Director Alex Kurtzman’s “The Mummy,” premiering today, is a prime example of a film that’s doing too much, and yet definitely not enough.
The premise is already extremely hard to believe — a looter of precious ancient goods, Nick Morton (Tom Cruise), accidentally awakens a vengeful mummy called Ahmanet (Sofia Boutella), who then terrorizes the world in order to unleash evil. Normally, the suspension of disbelief would not be an issue — one doesn’t go to a movie like this to be convinced that mummies are ready to spring up from the earth — but the story is so scattered and inconsistent that really its only point of certainty is that the mixing of action, adventure, suspense and fantasy is far too ambitious to deliver.
“The Mummy” — which kicks off Universal’s “Dark Universe” series — borrows bits and pieces of films and scenarios we’ve seen before: it starts with an “Indiana Jones”-esque adventure, then mixes in the sinister “cursed with evil inside your head” theme characteristic of “Harry Potter,” and then, suddenly, a creepy Jekyll and Hyde character comes to join the party. The plot itself only further confuses this strange shifting mood; it’s so poorly explained that even the resolution of the film’s main conflict is met with uncertainty regarding the parameters of the “evil curse.”
The characters themselves were classically archetypal as well: “The Mummy” is simply another action adventure movie that features Tom Cruise pretending like he’s not a hero, even though it’s obvious from the start that he’s a brave, moral person. Perhaps the only pleasantly surprising character was Sgt. Vail (Jake Johnson, of “New Girl” fame), Tom Cruise’s partner in crime. Although his humorously cranky persona seemed a bit out of place at times, he did offer some warm comic relief and brought stability to a movie with a roller coaster of wildly inconsistent moods.
Outside of Vail, the other supporting characters were nothing special, and perhaps only intriguing because they didn’t make any sense. Dr. Henry Jekyll (Russell Crowe), for example, is supposed to be a central figure of the movie — someone wise and authoritative, with a somewhat-unhinged dark side — but his presence is weirdly artificial and entirely uncalled for.
Ahmanet, the mummy herself, was shamefully reduced to an oversexualized, angry princess with daddy issues who, yes, develops the ability to unleash complete hell on earth, but still seeks out a man, a “chosen one,” to turn into a god.
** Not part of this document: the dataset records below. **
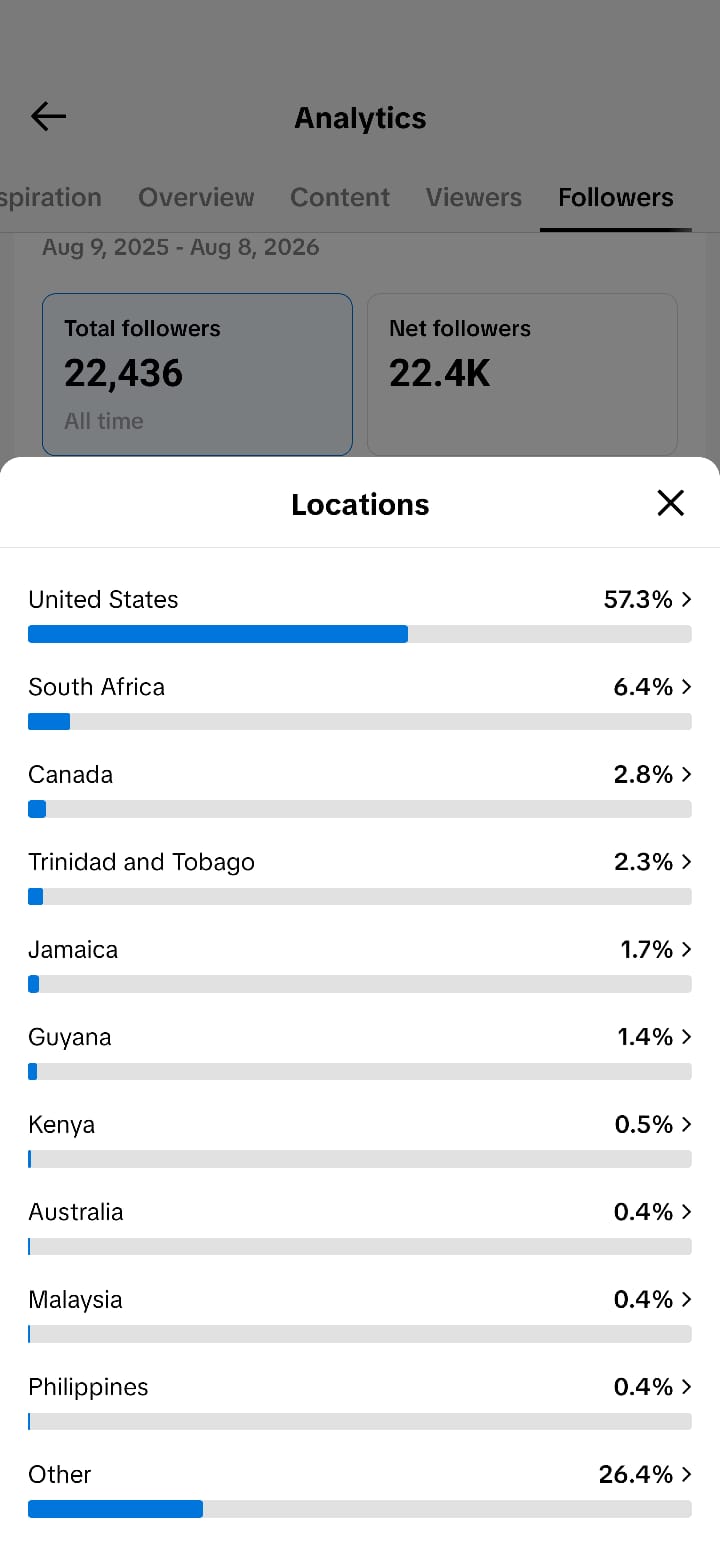Select the Net followers card
This screenshot has height=1560, width=720.
522,374
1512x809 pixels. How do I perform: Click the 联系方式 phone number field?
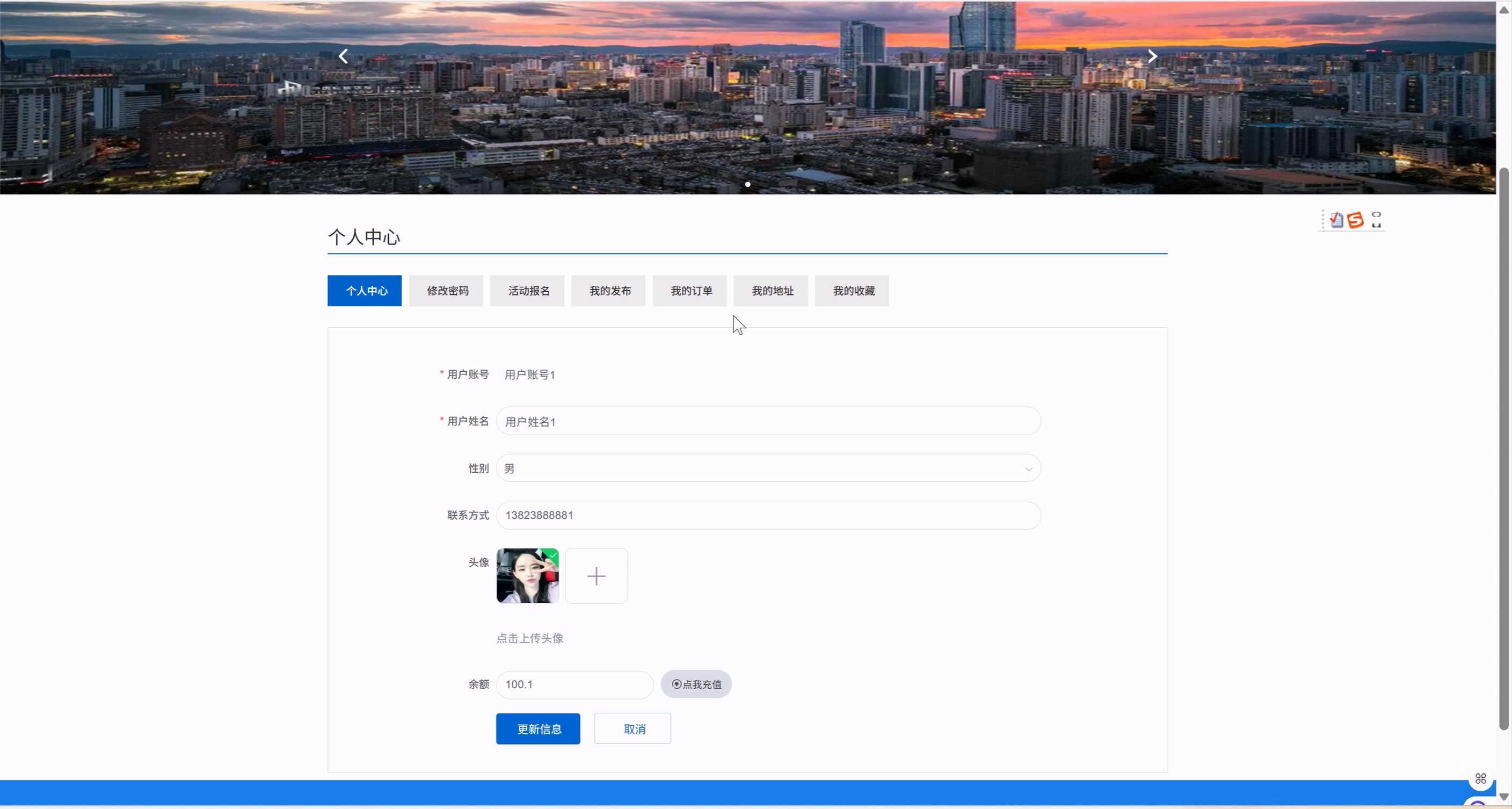click(768, 516)
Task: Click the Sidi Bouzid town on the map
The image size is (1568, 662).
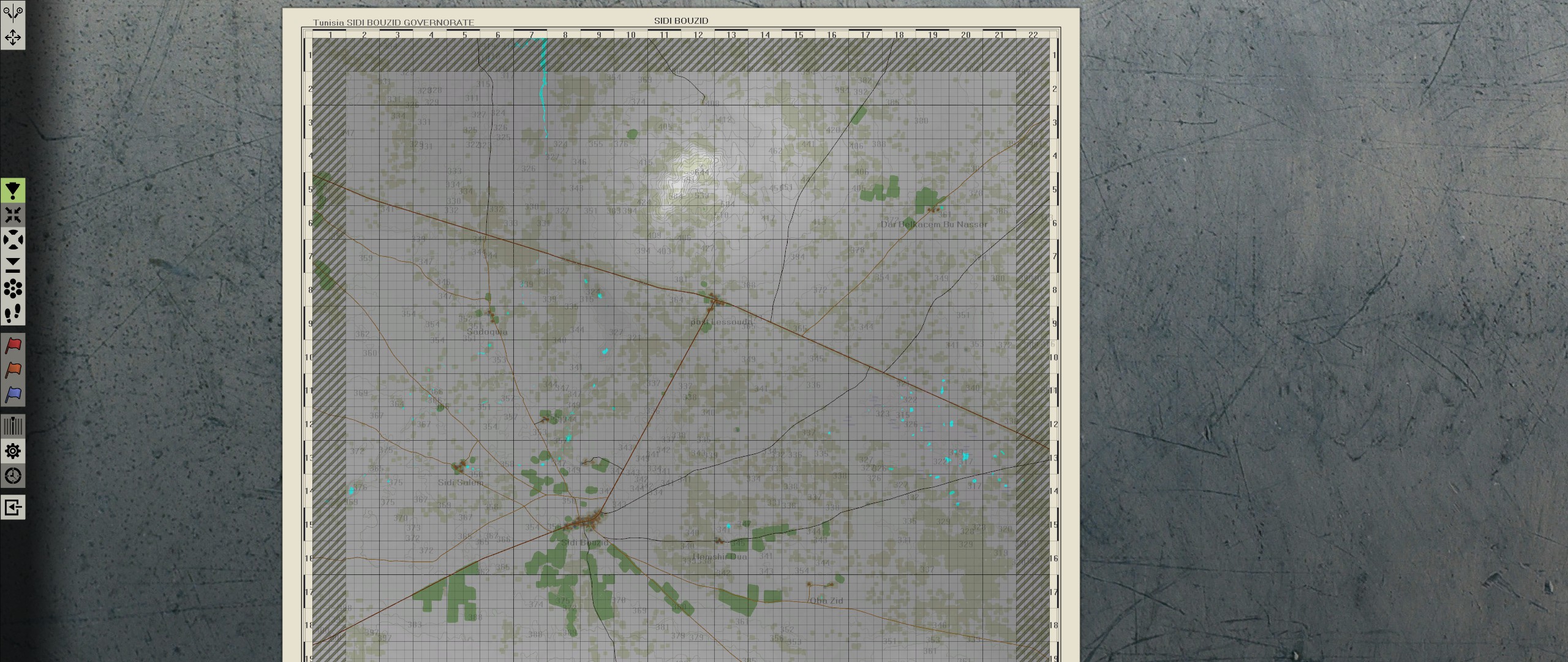Action: [585, 542]
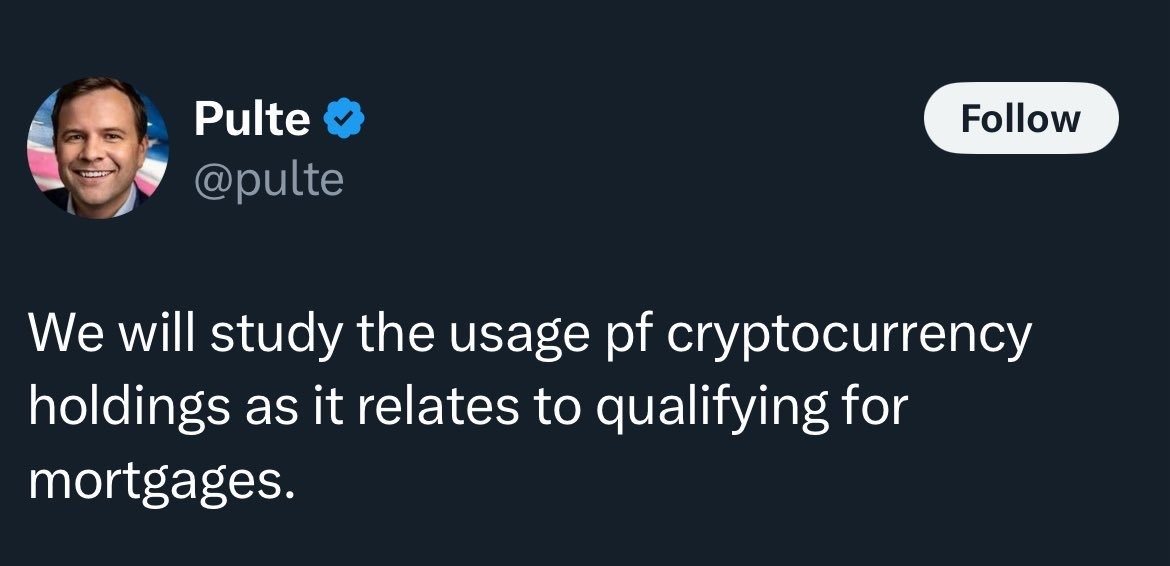
Task: Open Pulte's profile picture
Action: click(98, 147)
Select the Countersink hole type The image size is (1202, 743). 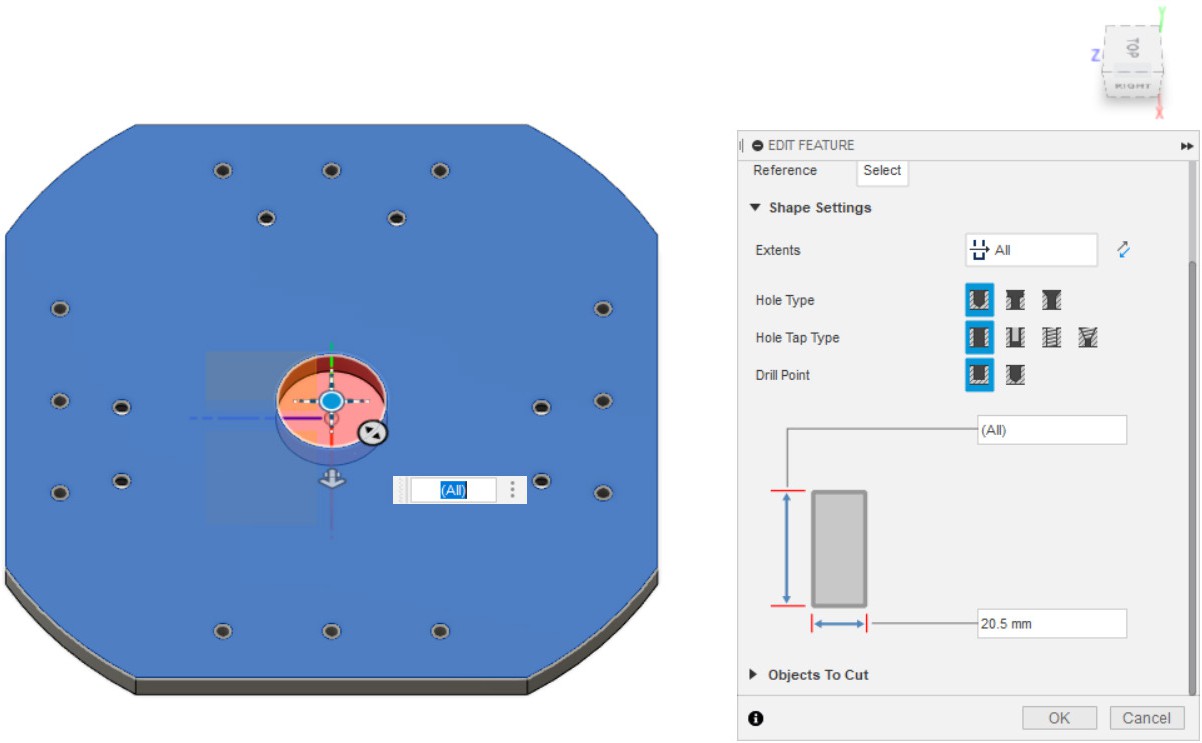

The only purpose this served was to allow for multiple unnecessary scenes of her naked and steamy, straddling her chosen man’s bare chest, even though it was extremely inconsistent with the rest of her character to not just make herself into a living goddess. This approach completely undermined her power by establishing a reliance on Tom Cruise — who doesn’t even want to be a god in the first place — and then allowed her to be defeated in an utterly lackluster, predictable finale.
Despite the story’s many downfalls, the film did manage to scrounge together a few good moments. While nothing new, it’s still sort of comforting to watch Tom Cruise beat up on a bunch of bad guys and survive insane plane crashes, reminiscent of his “Mission Impossible” stunts. The heightened suspense present in a few scenes, though mostly predictable, was still able to elicit quite a few gasps — and even a few alarmed yelps. You really can’t complain too much about the effects, either — while the visuals are not all entirely believable in the context of the story, they do an incredible job of mimicking the vividness of real life.
So, if you decide to buy into the character’s not-so-dynamic personas, and you don’t think about the plot too much — or maybe not at all — this movie will absolutely entertain you. But if you’re expecting the kind of exciting, heartwarming adventure that Brendan Fraser took us on in the 1999 version of “The Mummy,” you will be left sadly disappointed, and probably a little confused.